Xfwl4 – The Roadmap for a Xfce Wayland Compositor
Reception to an XFCE Wayland Compositor in Rust
- Many long‑time XFCE users welcome a Wayland compositor and see this as key to XFCE’s survival as distros deprecate X11. Several mention donating or planning to switch once Wayland support lands.
- A few are annoyed the project is funding a new compositor rather than fixing longstanding “small” issues, but the compositor author responds that without Wayland XFCE will become obsolete.
- The author explains they tried refactoring xfwm4 to support both X11 and Wayland but abandoned it as too complex and risky for existing X users; a fresh Wayland compositor (xfwl4) in Rust, reusing smithay’s example, was judged safer.
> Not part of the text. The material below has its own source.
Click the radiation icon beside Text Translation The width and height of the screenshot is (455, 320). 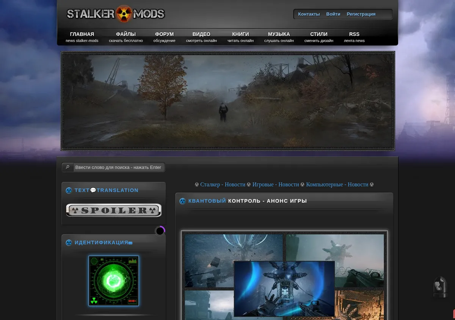point(69,190)
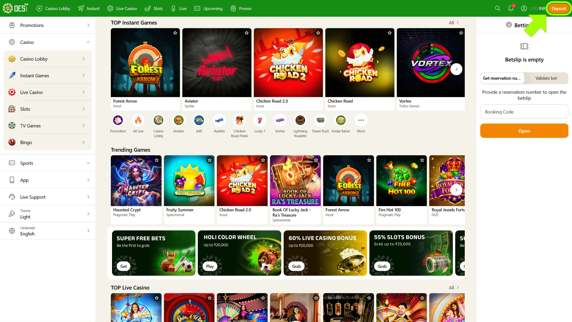Viewport: 572px width, 322px height.
Task: Open the account profile icon
Action: click(524, 8)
- Only the window manager/compositor is being rewritten; panel, session manager, desktop, etc. already run under wlroots-based compositors, albeit with rough edges.
- “Feature parity” with xfwm4 is a primary goal, but some behaviors can’t be matched until corresponding Wayland protocols exist; full parity is expected to take years.
Wayland vs X11: Future, Features, and Friction
- Pro‑Wayland comments emphasize: security and isolation compared to X, better HiDPI, fractional scaling, HDR, VRR, multi‑monitor behavior, docking, and “just works” experiences on Intel GPUs and old laptops. Gaming performance is reported similar or better than X11 on major desktops.
- Skeptics describe Wayland as a downgrade pushed by vendors: missing or delayed features (session restore, global shortcuts, embedding, some accessibility, window coordination), compositor‑specific fragmentation, and workflows broken or made more complex.
- Latency is a recurring concern: uncomposited X11 can feel snappier on very old hardware; compositing and atomic DRM add measurable but small delays, especially noticeable at 60 Hz. Some accept this as a trade‑off for smooth, tear‑free rendering; others do not.
- X11 is described as “not dead” with active forks (e.g., X11Libre), but also as effectively unmaintained in mainstream distros. There are accusations that large vendors deliberately starved X to promote Wayland; others attribute X’s decline to lack of maintainers and architectural limits.
- Network transparency is debated: X11’s ssh‑X model is praised; Wayland alternatives (waypipe, RDP‑based approaches) exist but are more complex.
Rust and Ecosystem Trade‑offs
- Several argue end users don’t care about implementation language; others note Rust’s ecosystem habits, binary size, compile time, and FFI ergonomics do affect maintainability and system footprint.
- There is disagreement over Rust–C interop: some say auto‑generated bindings and
unsafeare fine; others describe large C‑interop surfaces as effectively “writing C in Rust syntax” and not worth it. - Choosing smithay over wlroots is defended by the compositor author as a productivity and safety win given their Rust experience, despite wlroots’ maturity in C.
XFCE Identity and User Priorities
- XFCE users consistently prioritize: speed, low memory use, stability, minimal visual “tricks” (important to those with eye strain), traditional workflows, theming, and simple configuration.
- Many stress they’ll accept Wayland and Rust only if these characteristics are preserved; otherwise they would consider lighter alternatives.